With an average savings rate of 7.4%, a “median-income worker” saving on the Human Interest platform for retirement may be able to accrue $710,900 by age 65, according to the research. A “median-income worker” without access to a retirement benefit and saving at a 0.9% rate would have saved about $86,500, about eight times less than their counterpart, data showed.

Data for the retirement insights post was sourced from BlackRock’s philanthropic Emergency Savings Initiative. Over the past four years, BlackRock conducted 43 financial security studies and pilot programs as part of the initiative, created to reach low-to-moderate income households across the U.S., the post stated.

Bolstering a retirement plan with an emergency savings account can support workers to greater amounts. Workers with emergency savings were found to be more than 70% more likely to contribute to their defined contribution retirement plan, and those with emergency funds were found to be 13 times less likely to take a hardship withdrawal from their plan than those with inadequate savings, the data showed.

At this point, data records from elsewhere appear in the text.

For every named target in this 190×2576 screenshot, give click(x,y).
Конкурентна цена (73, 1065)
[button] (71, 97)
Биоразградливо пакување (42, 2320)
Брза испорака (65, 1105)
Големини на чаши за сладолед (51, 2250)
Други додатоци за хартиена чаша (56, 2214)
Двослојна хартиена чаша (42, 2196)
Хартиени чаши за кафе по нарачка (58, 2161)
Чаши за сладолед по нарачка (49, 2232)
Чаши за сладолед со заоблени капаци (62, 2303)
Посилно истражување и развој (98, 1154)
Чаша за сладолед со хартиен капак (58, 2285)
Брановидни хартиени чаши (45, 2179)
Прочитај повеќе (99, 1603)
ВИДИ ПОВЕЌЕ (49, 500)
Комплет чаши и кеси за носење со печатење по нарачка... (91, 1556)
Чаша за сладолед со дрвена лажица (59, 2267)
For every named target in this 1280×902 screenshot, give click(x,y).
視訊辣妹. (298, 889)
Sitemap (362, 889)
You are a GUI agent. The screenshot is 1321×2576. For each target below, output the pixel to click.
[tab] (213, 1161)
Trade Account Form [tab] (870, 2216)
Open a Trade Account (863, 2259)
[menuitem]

BlackRock invested in Human Interest, a San Francisco-based recordkeeper for small business 401(k) plans, earlier this year. The firms did not disclose the amount of the investment.

Low-income households with at least $1,000 in emergency savings were half as likely to withdraw money from their workplace retirement savings accounts during the pandemic, according to a study from BlackRock’s Emergency Savings Initiative, conducted in partnership with the Defined Contribution Institutional Investment Association’s Retirement Research Center, published earlier this year.

Several additional studies have shown a connection between workers’ access to emergency savings accounts and their likelihood to contribute to a defined contribution retirement plan.

For low- and moderate-income workers, access to emergency savings accounts is also likely to bolster retirement contributions, explained Natalie Blain, a senior innovation manager at Commonwealth, at the Plan Progress webinar last year.